Lemonade is a broker by another name. Another of Lemonade’s selling points is that insurers have a conflict of interest in that they make money by denying claims. Lemonade, purports to have absolved themselves of this conflict by not actively acting like an insurer. Here’s how:

Lemonade is actually two companies. It is a risk-bearing insurance company AND a brokerage firm. When you buy a policy from Lemonade, the 20% fee goes immediately to the brokerage firm. The remaining 80% stays with the insurer. The paper on which the insurer is based is a B-corporation, which essentially makes it a non-profit. So it is the brokerage part of the business that is the money maker. That is the entity that secured all that seed-funding.
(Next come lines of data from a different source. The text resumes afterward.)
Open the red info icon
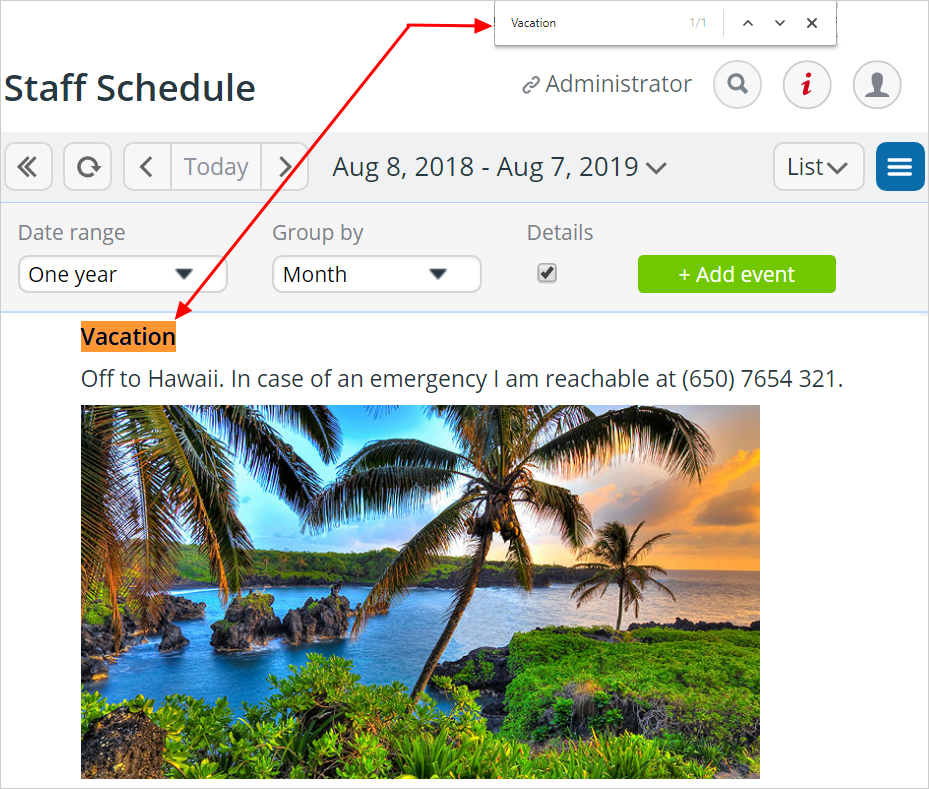The height and width of the screenshot is (789, 929). [x=807, y=84]
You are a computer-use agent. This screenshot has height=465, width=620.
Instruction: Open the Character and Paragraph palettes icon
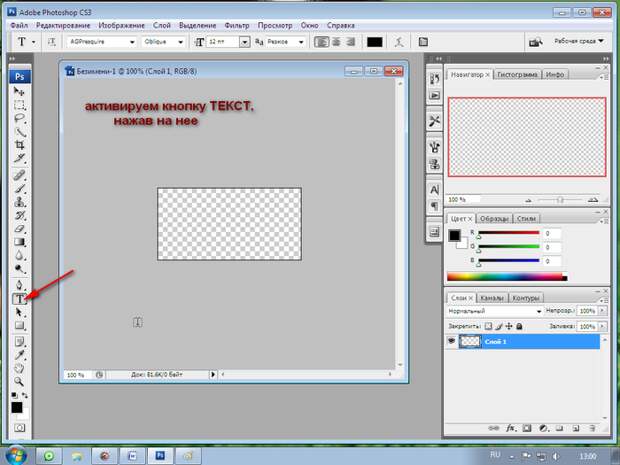pyautogui.click(x=423, y=42)
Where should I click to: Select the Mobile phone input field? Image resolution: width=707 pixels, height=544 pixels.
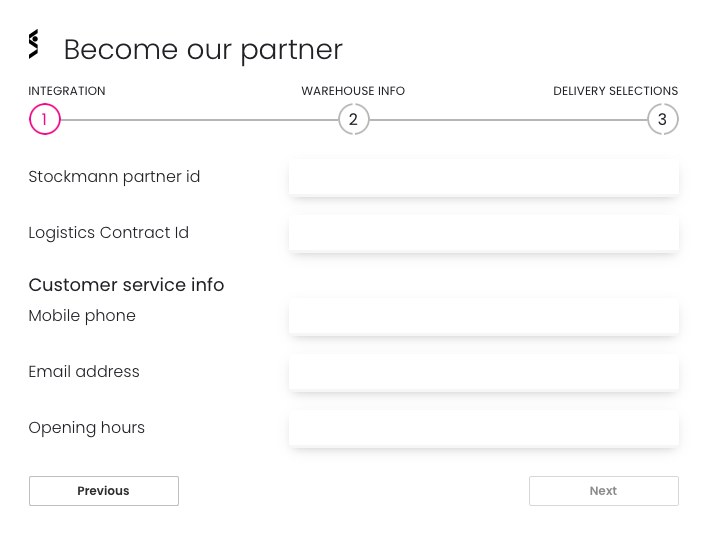pos(483,316)
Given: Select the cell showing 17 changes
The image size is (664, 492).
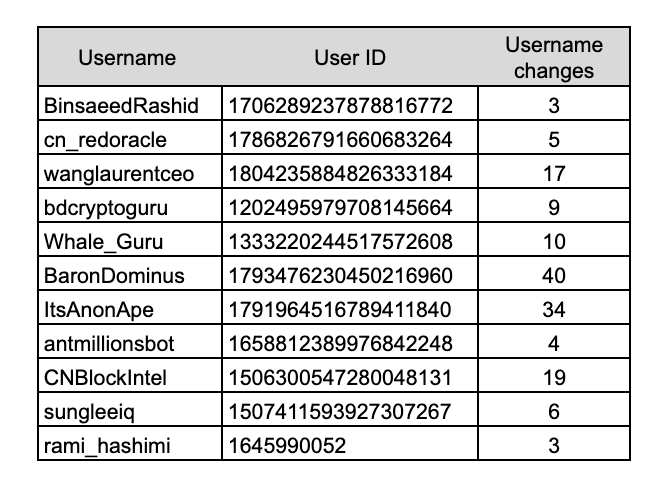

Sequoia Capital knows a thing or two about making sound investments. They don’t do non-profits. And once the fee from the premiums that the policyholder pays gets swept into the Lemonade’s brokerage company, it will not be used to pay claims, at all…ever. It is income, free of insurance risk. If the insuring entity ever goes insolvent, all the fees will be protected.

And there is nothing wrong with this.  It is a model that has been used successfully already by other insurers. But, by acting as a broker, Lemonade has shifted its risk from the risk of loss or damage of the client towards that of a trusted advisor who only has one product to sell and gets a 20% commission for selling that one product. What if, their product is NOT the best choice for the client? Will Maya the bot steer the buyer elsewhere like a traditional agent would? No. How forceful will Maya point out all the flaws and gaps of Lemonade’s ISO style homeowners policy? Will Maya give direction to the insured about the flood or earthquake policy they really should have, but can’t buy through Lemonade? Somehow I can’t match the hype and excitement of the internet of seeing a broker selling an average product, even if it’s sold via a robot.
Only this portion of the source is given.